━━ Material to process
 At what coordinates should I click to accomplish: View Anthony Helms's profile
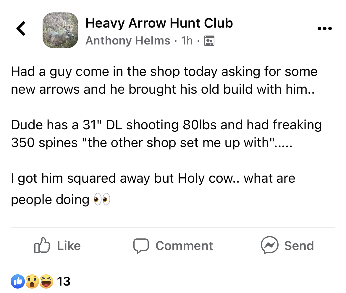pos(128,41)
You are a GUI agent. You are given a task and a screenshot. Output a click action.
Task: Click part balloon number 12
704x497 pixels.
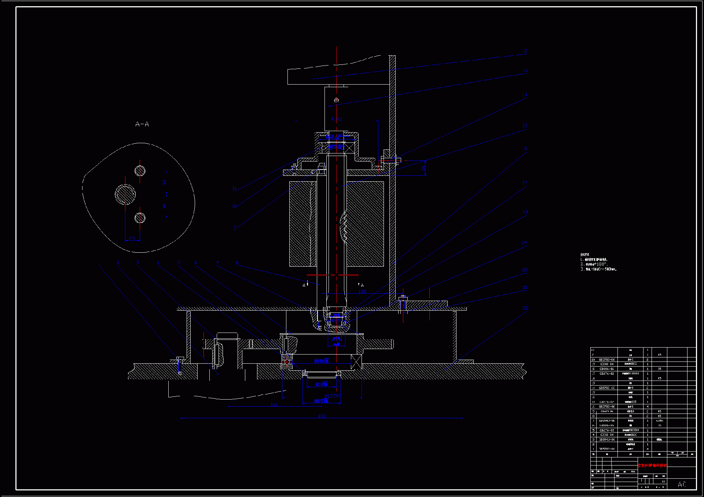pyautogui.click(x=525, y=51)
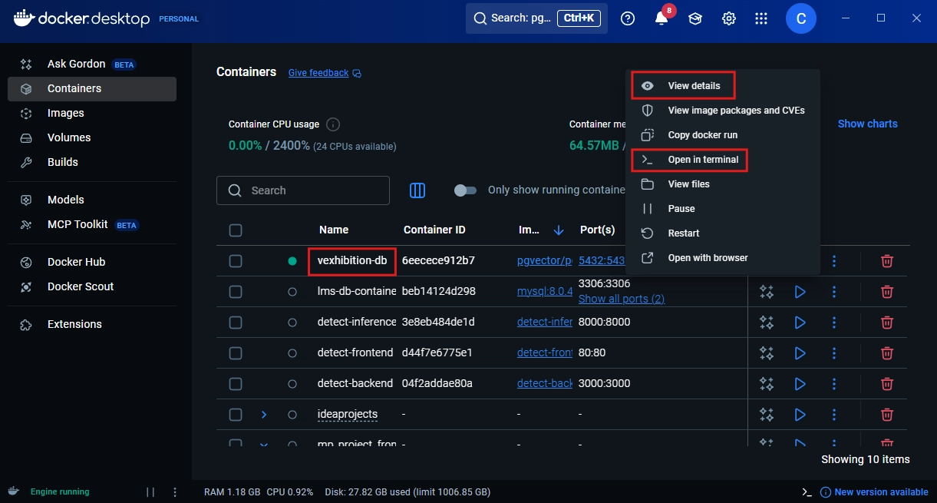The height and width of the screenshot is (503, 937).
Task: Click the help question mark icon
Action: [628, 18]

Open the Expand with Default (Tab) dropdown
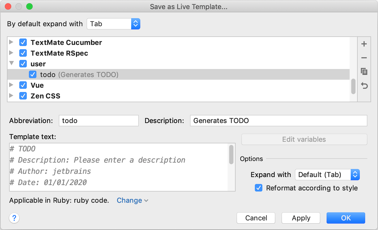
━━━━
- What you should do
Repeat the data exactly as given. Keep every picture out of the copy.

- Task output
 At what coordinates should I click to accomplish: View Anthony Helms's profile
pos(128,41)
You are a GUI agent. You are given a task and a screenshot. Output a click action.
Task: Click part balloon number 12
704x497 pixels.
pyautogui.click(x=525, y=51)
The height and width of the screenshot is (503, 937).
Task: Click the help question mark icon
Action: [628, 18]

Open the Expand with Default (Tab) dropdown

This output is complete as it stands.